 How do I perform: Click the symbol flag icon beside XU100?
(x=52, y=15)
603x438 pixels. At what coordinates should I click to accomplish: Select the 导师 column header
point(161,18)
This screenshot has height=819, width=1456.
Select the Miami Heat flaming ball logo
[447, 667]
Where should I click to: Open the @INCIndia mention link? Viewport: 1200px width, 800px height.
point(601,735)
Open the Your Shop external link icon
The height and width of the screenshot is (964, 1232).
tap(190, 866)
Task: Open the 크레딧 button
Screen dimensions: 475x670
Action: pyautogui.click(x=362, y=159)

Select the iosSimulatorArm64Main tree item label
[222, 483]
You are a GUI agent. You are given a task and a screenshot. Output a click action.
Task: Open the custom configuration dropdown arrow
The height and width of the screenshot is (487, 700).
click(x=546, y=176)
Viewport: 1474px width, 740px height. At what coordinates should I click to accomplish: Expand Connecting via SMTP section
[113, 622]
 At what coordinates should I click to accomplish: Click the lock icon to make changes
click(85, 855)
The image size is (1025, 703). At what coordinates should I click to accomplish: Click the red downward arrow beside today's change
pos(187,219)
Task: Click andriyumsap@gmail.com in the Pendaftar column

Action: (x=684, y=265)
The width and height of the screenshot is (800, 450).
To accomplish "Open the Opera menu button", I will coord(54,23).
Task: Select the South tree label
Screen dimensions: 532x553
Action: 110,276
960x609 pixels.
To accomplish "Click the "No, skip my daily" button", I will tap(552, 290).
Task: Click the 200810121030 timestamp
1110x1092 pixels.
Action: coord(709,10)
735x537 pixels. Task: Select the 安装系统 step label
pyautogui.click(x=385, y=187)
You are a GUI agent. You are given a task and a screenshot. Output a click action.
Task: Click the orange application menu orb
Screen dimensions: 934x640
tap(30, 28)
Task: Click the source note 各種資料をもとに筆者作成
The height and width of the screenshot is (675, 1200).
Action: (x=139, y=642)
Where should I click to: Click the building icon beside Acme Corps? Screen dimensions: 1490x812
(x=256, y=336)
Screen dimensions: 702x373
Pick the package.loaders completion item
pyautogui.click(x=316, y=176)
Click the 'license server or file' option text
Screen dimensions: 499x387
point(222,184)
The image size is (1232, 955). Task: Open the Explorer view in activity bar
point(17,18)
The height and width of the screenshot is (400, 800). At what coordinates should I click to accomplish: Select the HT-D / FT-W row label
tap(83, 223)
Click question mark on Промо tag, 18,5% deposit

********

# WORK TO COMPLETE
An exact copy of every entry is what is needed here.

# COMPLETED TASK
 How do I perform: Click the symbol flag icon beside XU100?
(x=52, y=15)
603x438 pixels. At what coordinates should I click to accomplish: Select the 导师 column header
point(161,18)
This screenshot has height=819, width=1456.
Select the Miami Heat flaming ball logo
[447, 667]
Where should I click to: Open the @INCIndia mention link? Viewport: 1200px width, 800px height.
point(601,735)
Open the Your Shop external link icon
The height and width of the screenshot is (964, 1232).
tap(190, 866)
Task: Open the 크레딧 button
Screen dimensions: 475x670
Action: pyautogui.click(x=362, y=159)

Select the iosSimulatorArm64Main tree item label
[222, 483]
You are a GUI agent. You are given a task and a screenshot. Output a click action.
Task: Open the custom configuration dropdown arrow
The height and width of the screenshot is (487, 700).
click(x=546, y=176)
Viewport: 1474px width, 740px height. At what coordinates should I click to accomplish: Expand Connecting via SMTP section
[113, 622]
 At what coordinates should I click to accomplish: Click the lock icon to make changes
click(85, 855)
The image size is (1025, 703). At what coordinates should I click to accomplish: Click the red downward arrow beside today's change
pos(187,219)
Task: Click andriyumsap@gmail.com in the Pendaftar column

Action: (x=684, y=265)
The width and height of the screenshot is (800, 450).
To accomplish "Open the Opera menu button", I will coord(54,23).
Task: Select the South tree label
Screen dimensions: 532x553
Action: 110,276
960x609 pixels.
To accomplish "Click the "No, skip my daily" button", I will tap(552, 290).
Task: Click the 200810121030 timestamp
1110x1092 pixels.
Action: coord(709,10)
735x537 pixels. Task: Select the 安装系统 step label
pyautogui.click(x=385, y=187)
You are a GUI agent. You are given a task and a screenshot. Output a click action.
Task: Click the orange application menu orb
Screen dimensions: 934x640
tap(30, 28)
Task: Click the source note 各種資料をもとに筆者作成
The height and width of the screenshot is (675, 1200).
Action: (x=139, y=642)
Where should I click to: Click the building icon beside Acme Corps? Screen dimensions: 1490x812
(x=256, y=336)
Screen dimensions: 702x373
Pick the package.loaders completion item
pyautogui.click(x=316, y=176)
Click the 'license server or file' option text
Screen dimensions: 499x387
point(222,184)
The image size is (1232, 955). Task: Open the Explorer view in activity bar
point(17,18)
The height and width of the screenshot is (400, 800). At what coordinates should I click to accomplish: Select the HT-D / FT-W row label
tap(83, 223)
Click question mark on Промо tag, 18,5% deposit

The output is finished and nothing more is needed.